_TASK TO COMPLETE_
Would you please copy each line below that includes the string "entregaba"?

'''

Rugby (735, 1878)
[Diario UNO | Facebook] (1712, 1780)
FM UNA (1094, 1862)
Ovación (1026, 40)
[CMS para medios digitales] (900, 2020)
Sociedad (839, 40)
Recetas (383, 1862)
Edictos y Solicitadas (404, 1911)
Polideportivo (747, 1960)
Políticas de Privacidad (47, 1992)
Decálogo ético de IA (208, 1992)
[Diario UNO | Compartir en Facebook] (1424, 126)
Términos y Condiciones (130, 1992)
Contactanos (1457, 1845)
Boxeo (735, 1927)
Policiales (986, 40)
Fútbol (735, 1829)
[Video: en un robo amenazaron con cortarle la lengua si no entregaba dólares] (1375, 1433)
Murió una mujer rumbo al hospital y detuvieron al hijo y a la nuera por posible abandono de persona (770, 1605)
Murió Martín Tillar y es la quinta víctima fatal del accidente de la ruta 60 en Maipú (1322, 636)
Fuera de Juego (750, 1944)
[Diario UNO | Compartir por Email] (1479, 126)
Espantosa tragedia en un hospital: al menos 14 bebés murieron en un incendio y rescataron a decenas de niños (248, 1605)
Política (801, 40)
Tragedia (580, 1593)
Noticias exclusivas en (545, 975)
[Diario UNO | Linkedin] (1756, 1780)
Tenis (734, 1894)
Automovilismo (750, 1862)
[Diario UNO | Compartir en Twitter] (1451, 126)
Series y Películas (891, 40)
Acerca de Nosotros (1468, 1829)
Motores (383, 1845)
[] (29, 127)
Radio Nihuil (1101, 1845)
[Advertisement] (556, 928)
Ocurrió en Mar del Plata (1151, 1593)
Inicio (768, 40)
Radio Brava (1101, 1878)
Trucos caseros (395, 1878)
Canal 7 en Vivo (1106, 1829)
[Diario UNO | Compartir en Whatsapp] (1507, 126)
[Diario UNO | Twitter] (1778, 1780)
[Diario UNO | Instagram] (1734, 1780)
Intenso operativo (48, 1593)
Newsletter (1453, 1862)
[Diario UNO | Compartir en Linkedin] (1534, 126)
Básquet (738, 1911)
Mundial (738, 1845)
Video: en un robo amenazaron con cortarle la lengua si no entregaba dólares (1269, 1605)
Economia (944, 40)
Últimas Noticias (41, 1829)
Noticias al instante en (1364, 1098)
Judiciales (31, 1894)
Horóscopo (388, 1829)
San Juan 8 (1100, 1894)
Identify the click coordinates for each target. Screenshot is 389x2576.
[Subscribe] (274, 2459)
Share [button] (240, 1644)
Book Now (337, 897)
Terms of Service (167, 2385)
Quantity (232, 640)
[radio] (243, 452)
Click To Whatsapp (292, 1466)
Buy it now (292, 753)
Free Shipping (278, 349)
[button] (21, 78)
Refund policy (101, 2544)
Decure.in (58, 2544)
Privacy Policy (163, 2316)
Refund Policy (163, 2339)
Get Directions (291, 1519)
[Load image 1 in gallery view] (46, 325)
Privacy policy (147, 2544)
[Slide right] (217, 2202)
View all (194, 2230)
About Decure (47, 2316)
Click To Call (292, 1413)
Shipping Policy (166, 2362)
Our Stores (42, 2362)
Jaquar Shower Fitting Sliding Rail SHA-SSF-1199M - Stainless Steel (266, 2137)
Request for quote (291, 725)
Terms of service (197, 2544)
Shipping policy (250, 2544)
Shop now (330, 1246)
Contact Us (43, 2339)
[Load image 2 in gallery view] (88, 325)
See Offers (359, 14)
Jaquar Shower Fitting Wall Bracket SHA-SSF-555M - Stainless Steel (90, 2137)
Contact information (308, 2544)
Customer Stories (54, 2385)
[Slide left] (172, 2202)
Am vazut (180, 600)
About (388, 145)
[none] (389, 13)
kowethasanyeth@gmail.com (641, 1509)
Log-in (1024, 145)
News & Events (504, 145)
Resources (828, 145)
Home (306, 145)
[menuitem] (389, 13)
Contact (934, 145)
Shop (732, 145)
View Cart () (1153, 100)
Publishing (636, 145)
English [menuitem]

'''

_SOLUTION TO THE EXERCISE_
[Video: en un robo amenazaron con cortarle la lengua si no entregaba dólares] (1375, 1433)
Video: en un robo amenazaron con cortarle la lengua si no entregaba dólares (1269, 1605)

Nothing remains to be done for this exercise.